Across the country, there are very few high school students who can call themselves a published author. After starting in December of her sophomore year, months of hard work have led to the release of “The Art of Madness,” which is now available to buy on Amazon and on the Barnes and Noble website.
With the publication of her book, Ella Sherry completed a lifelong dream of hers.
“I’ve been a writer since first grade, it’s always been my dream to publish, but I had a really big problem with actually finishing longer length stories. I would always start them, and then I could never finish them, so I’d just sort of abandon them.”
The secret to success turned out to be an outline, something kind of foreign to Sherry.

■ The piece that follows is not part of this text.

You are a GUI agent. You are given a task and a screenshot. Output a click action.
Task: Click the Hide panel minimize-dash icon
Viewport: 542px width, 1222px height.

“I had never done that before, because I feel like it just constricts you, like you can’t do anything. But I knew I wanted to finish, I knew I wanted to publish, so I did outline, but I kept it very general, very broad so that I could be very flexible with it.”
“I was surprised when she first sent me the draft, because she asked me if I would read something of hers,” AP English Language teacher Angela Mogilefsky said. “When I received it, I was actually pretty shocked as to how long it was, how much there was, how much of her heart and soul was in it, and how well written it already was.”
Sherry is one of two students who have ever presented a finished book to Mogilefsky, making her accomplishment even more impressive.
“Sometimes it feels like as English teachers, we’re teaching this lost art of reading and writing in society today. So to see that somebody has taken the time and care to put together a piece of writing, especially one of this caliber, it’s well written, it’s very thoughtful, and it clearly took a long time, is really nice to see.”